As fate would have it, the very next day a third victim made its way to our clinic. This lady was a bit less refined than the first two and her expression was more angry and matter of fact. Her dog was chewed up the worst and her story involved action instead of reaction.

“The flock of wieners appeared out of nowhere and surrounded me and my red healer with bad intention. I could tell it in their bark, they meant business. They were all different colors and some had long hair, but none of them was more than seven inches tall,” she exclaimed. “They surrounded us and began yipping and darting so fast that my dog had no chance. They would rear up on their hind legs as they came in for the attack. I was frantically kicking and rebuking them, but they just kept chewing up his hind end.
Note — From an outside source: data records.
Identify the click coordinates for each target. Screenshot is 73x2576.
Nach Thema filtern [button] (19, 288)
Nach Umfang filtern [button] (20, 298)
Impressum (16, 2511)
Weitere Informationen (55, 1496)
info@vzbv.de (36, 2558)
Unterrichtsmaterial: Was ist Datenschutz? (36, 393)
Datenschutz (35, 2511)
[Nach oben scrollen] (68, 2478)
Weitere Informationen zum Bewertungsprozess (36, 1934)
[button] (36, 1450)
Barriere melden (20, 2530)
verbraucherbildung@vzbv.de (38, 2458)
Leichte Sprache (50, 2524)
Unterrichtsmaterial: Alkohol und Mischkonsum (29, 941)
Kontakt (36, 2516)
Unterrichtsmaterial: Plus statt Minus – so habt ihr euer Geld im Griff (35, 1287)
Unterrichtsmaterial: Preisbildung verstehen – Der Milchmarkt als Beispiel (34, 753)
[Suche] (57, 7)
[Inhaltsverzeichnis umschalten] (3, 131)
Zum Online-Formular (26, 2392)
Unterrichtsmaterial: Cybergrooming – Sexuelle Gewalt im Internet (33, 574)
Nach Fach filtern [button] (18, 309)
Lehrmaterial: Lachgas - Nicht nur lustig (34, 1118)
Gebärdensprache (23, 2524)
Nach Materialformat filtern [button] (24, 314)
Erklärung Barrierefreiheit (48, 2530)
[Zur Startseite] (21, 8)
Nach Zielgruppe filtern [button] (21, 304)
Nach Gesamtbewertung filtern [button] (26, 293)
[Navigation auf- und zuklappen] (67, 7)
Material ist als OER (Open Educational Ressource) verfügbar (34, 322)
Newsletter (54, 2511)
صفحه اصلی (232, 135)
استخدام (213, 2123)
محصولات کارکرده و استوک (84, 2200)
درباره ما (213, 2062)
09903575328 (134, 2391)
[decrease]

A man working in his yard saw the event and came to our aid with a shovel. We managed to run them off and they went down an alley toward the high school.

“I called the animal control officer and he told me that there had been many complaints, but the wieners were clever and he couldn't find them,” she continued. “He said he was afraid that they had reverted to their primitive state and were a danger to the town!”

Reverted to their primitive state? I pictured a saber-toothed weenie dog with giant incisors and woolly neck hair like a male lion. Was there truly a time when savage weenie dogs roamed the plains of Germany in giant packs, killing everything in their path?

I went to my office and wrote down the different descriptions I'd heard over the last few days to describe a dachshund. I laughed to myself considering just how lucky I am to be a veterinarian.

Who else gets to be exposed to a pack, a herd, or a flock of ferocious, devil-possessed dogs with barks that meant business? Dogs that would dart, rear and yip with fangs showing. Dogs that had multiple coat lengths and colors and piranha-like tendencies, that were possibly man-eating and had slobber frothing at their mouths, and had possibly reverted to a primitive state?

Who would have ever supposed that wieners could be so tough.